IMO, the primary things to learn with making games are game design, mechanics and physics, and general programming concepts. A language or tool that already comes with its own graphics rendering routines is essential because unless you want to learn how to make a graphics engine, having to program one from scratch will not only slow you down but also take your focus away from actually making games.
I would recommend using a game engine to go with the language of your choice; e.g., Python + Pygame, Lua + LÖVE, C# + XNA. Let’s not forget AS3, which already comes with a built-in graphics engine.
If you aren’t already familiar with general programming concepts, I suggest using a game creation tool that minimizes the need to get into programming while having some feature for including actual code if and when the need arises. I would recommend [Stencyl](http://stencyl.com/), [Construct Classic or Construct 2 from Scirra](https://www.scirra.com/), and [GameMaker from Yoyo Games](http://www.yoyogames.com/gamemaker/studio).
You make good points, but I put C++ because OP mentioned that he wanted to **learn** to make games, not make games. Simpler languages are great for getting a product, but C++ prepares you for other platforms and really helps you make a game from ground up (including graphics :))
If you want absolutely simple and forgiving, I’d say AS2 is best (even more idiot proof than AS3). It ignores a lot of the common things that make other languages hard to learn like accurately declaring variables, building a graphics engine, and memory allocation making it quick and easy to pick up. This makes it good sandbox to learn the basics with like figuring out how to run loops, functions, etc, because there are fewer things to go wrong. It’s a good place to start, IMO but it’s horribly inefficient, and transitioning from it to another language will take some work because you’ll need to pick up the additional skills that it does not require.
> It ignores a lot of the common things that make other languages hard to learn like accurately declaring variables, building a graphics engine, and memory allocation making it quick and easy to pick up.
AS3 is already like this, very forgiving. Forgiving is not always good, strict language is very important skill.
You need to be more specific.
> *Originally posted by **[Senekis](/forums/4/topics/230357?page=1#posts-4950824):***
> Programming languages are tools. The tool to use depends on the task. There’s not a path to follow, it depends on your goal and needs.
Depends on your target audience.
For web-based games, AS3/Haxe is still the best way to go.
For small Windows applications nothing beats C# and Lua.
For larger applications, you can choose between Java, C/C++, and C#.
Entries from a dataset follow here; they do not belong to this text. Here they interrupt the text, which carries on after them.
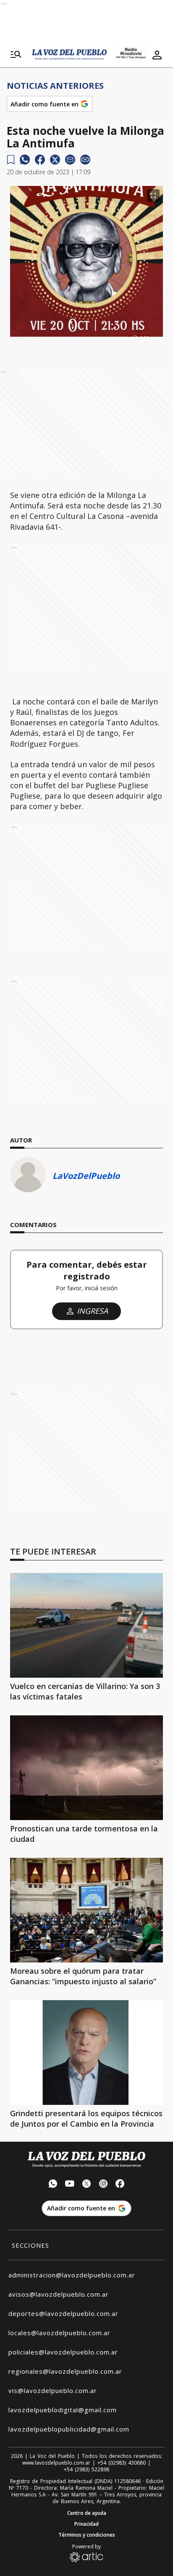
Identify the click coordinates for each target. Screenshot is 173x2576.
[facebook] (40, 160)
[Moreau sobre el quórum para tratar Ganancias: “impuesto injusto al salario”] (86, 1910)
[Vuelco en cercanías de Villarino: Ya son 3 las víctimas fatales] (86, 1625)
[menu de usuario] (157, 55)
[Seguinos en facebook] (120, 2184)
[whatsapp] (25, 160)
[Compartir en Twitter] (55, 160)
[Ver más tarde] (11, 160)
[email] (70, 160)
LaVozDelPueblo (86, 1176)
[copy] (85, 160)
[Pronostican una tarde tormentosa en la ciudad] (86, 1767)
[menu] (16, 55)
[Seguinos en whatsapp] (53, 2184)
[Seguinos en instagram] (103, 2184)
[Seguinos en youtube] (69, 2184)
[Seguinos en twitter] (86, 2184)
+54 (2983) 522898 (86, 2469)
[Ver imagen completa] (153, 195)
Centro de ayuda (86, 2513)
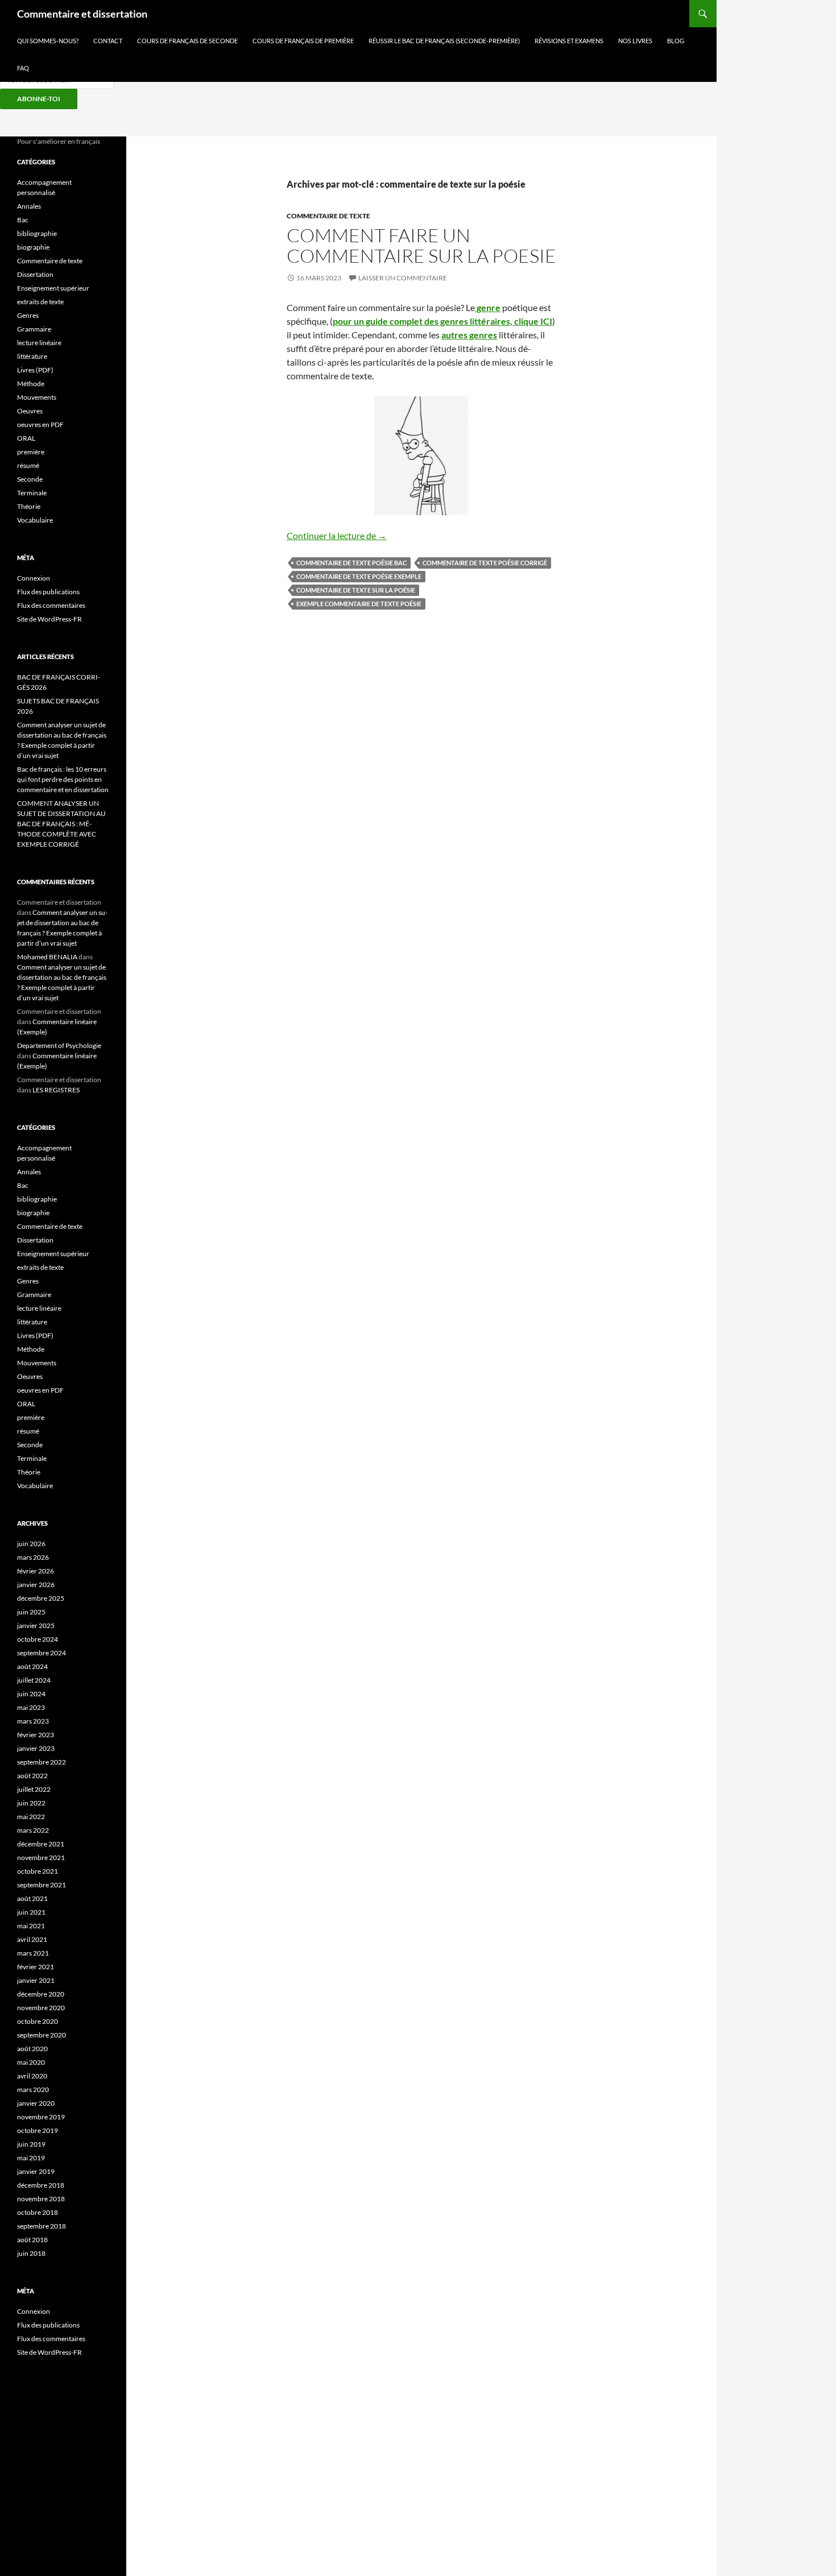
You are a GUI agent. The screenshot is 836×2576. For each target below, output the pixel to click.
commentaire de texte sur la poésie (355, 590)
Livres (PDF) (35, 370)
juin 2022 (31, 1803)
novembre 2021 (41, 1857)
> *Originally posted by **[SWATLLAMA](/forums/4/topics/312974?page=1#posts-6605134):***
> C# is alright for this, though XNA, from what I’ve heard, is an annoying thing with which to work.
It is if you don’t know how to use it. It doesn’t have all of the advanced features of a real game engine, but it is amazing for what it gives you considering it is free and made by Microsoft. It is a little annoying to learn all of the tricks, but what library/engine isn’t when you first pick it up?